PROVIDENCE, R.I. (AP) — In stories June 12 and June 13 about a federal investigation of a Providence vocational school and an employment program, The Associated Press, relying on information from the Providence school system, incorrectly reported the name of the school. It is the Harold A. Birch Vocational School, not the Harold H. Birch Vocational School.
A corrected version of the story is below:
RI, capital settle with feds over disabled rights
RI, Providence reach settlement with feds over segregation of disabled at school, work program
By ERIKA NIEDOWSKI
PROVIDENCE, R.I. (AP) — The federal government has reached a settlement with Rhode Island and the city of Providence for violating the rights of the disabled by segregating them at a vocational school and an employment program where they were "robbed of years of productivity," a Justice Department official said Thursday.
The settlement resolves violations of the federal Americans with Disabilities Act for about 200 individuals with intellectual and developmental disabilities at the Harold A. Birch Vocational School and the state-licensed Training Thru Placement program.
Under the terms of the settlement, the state and city will help disabled students at Birch prepare for "real jobs" and the state will make sure that Training Thru Placement participants get employment and other services in more integrated community settings.
"For far too long, people with disabilities who can and want to work and engage in all aspects of their communities have been underestimated by the public service systems that serve them and have provided limited or no expectations of them," Eve Hill of the Justice Department's Civil Rights Division said in announcing the settlement.
She said disabled individuals were "robbed of years of productivity, learning and contributing to their communities."
Federal and state officials called the resolution a landmark and "transformative" settlement.
Hill said the Justice Department continues to look into the state's employment and day service system for disabled individuals, though she would not elaborate. U.S. Attorney for Rhode Island Peter Neronha would not comment on whether a criminal investigation was underway.
The Justice Department investigation found the city of Providence failed for years to meaningfully integrate students while they were at Birch, where most participated in a "sheltered workshop" doing manual labor, including assembling jewelry, for little or no pay.
The city made little effort to link students to integrated employment after they left the school, the department said. Instead, the school served as a pipeline to the Training Thru Placement program in North Providence, where officials said disabled individuals were also unnecessarily segregated from the community and worked for extremely low wages. The average was $1.57 an hour, but one employee got 14 cents an hour.
The U.S. Labor Department said Thursday it had revoked Training Thru Placement's authorization to pay disabled individuals less than the minimum wage of $7.25 an hour after an investigation found "willful violations" of federal labor law. Officials said Training Thru Placement failed to determine appropriate subminimum wages and falsified documents.

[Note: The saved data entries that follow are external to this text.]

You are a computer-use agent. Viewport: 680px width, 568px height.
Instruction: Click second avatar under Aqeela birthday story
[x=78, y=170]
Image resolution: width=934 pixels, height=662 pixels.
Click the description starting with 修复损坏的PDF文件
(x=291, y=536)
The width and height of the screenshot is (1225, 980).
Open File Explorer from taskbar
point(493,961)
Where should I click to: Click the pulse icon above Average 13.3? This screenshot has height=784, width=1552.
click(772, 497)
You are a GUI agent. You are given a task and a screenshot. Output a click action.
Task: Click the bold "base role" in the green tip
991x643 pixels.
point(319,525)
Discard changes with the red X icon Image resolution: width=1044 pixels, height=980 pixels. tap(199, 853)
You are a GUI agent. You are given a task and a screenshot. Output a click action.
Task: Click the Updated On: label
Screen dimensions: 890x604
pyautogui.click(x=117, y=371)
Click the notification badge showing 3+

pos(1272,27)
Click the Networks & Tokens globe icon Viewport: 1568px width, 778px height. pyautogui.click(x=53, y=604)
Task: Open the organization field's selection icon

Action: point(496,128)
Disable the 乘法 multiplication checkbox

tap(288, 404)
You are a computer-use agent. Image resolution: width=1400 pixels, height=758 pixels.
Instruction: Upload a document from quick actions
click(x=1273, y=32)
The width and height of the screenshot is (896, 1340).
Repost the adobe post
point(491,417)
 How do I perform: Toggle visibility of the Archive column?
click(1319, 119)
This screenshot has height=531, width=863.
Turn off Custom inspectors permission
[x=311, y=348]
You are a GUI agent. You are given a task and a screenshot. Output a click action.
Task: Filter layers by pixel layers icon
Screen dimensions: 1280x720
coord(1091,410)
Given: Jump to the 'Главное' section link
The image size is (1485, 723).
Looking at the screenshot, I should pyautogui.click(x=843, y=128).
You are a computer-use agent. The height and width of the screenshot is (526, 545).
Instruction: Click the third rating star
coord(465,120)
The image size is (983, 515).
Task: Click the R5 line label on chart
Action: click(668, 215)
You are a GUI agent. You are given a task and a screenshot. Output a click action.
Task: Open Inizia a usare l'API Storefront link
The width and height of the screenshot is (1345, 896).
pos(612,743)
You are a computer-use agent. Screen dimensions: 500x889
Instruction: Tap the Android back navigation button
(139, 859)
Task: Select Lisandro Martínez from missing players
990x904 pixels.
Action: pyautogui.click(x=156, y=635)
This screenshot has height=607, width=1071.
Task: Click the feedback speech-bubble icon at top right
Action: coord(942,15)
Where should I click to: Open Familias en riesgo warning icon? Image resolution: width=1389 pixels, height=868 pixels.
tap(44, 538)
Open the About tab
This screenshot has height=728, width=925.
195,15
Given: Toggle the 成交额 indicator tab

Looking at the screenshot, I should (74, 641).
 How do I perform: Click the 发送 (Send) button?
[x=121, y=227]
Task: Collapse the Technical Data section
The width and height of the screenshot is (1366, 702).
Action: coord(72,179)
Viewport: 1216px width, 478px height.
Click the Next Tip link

George Ference of Labor's Wage and Hour Division called the falsifications "very egregious," saying some records were simply made up. He said employees would be able to collect back wages.
In April, the city shut down the workshop at Birch, which operates out of Mount Pleasant High School, and removed the school's principal. Schools Superintendent Susan Lusi called what happened there "a lack of oversight and system failure on multiple levels."
Craig Stenning, director of the state Department of Behavioral Healthcare, Developmental Disabilities and Hospitals, which oversees Training Thru Placement, said no new individuals will be put into sheltered workshops and all such workshops will be eliminated in the coming years. Sheltered workshops are segregated facilities, usually within other institutions, that employ people with disabilities.
Stenning said the department started investigating complaints about Training Thru Placement last fall. It put the provider on notice in January and demanded a corrective action plan. Because of the program's continued noncompliance, Stenning said, the state in March took what he called the unprecedented step of handing day-to-day operations to an outside provider, Fedcap.
Fedcap has launched two new vocational programs in culinary arts and facilities management at Training Thru Placement. Fedcap CEO Christina McMahon said work to make other improvements is going "very well."
Under the settlement agreement, individuals at Training Thru Placement will get support for accessing jobs in typical work settings alongside non-disabled employees and customers. They will work at least 20 hours a week at competitive wages.
Training Thru Placement's former executive director, John Capobianco Sr., was charged in April with conspiracy to embezzle. His son, John Capobianco Jr., who also worked there, was charged with embezzlement and conspiracy.
According to a police report, Capobianco Jr. was to have recycled copper wire removed from remote controls for Cox Communications as part of Training Thru Placement's work, then reinvest the money in the program. The report said bank records show he never deposited any funds for the recycled material.
Lawyer Jack Cicilline, who represents the father and the son, said Capobianco Jr. did keep over $2,600 for the recycled copper but that he was not required to give it to Training Thru Placement.
Cicilline said his clients are next due in court in August.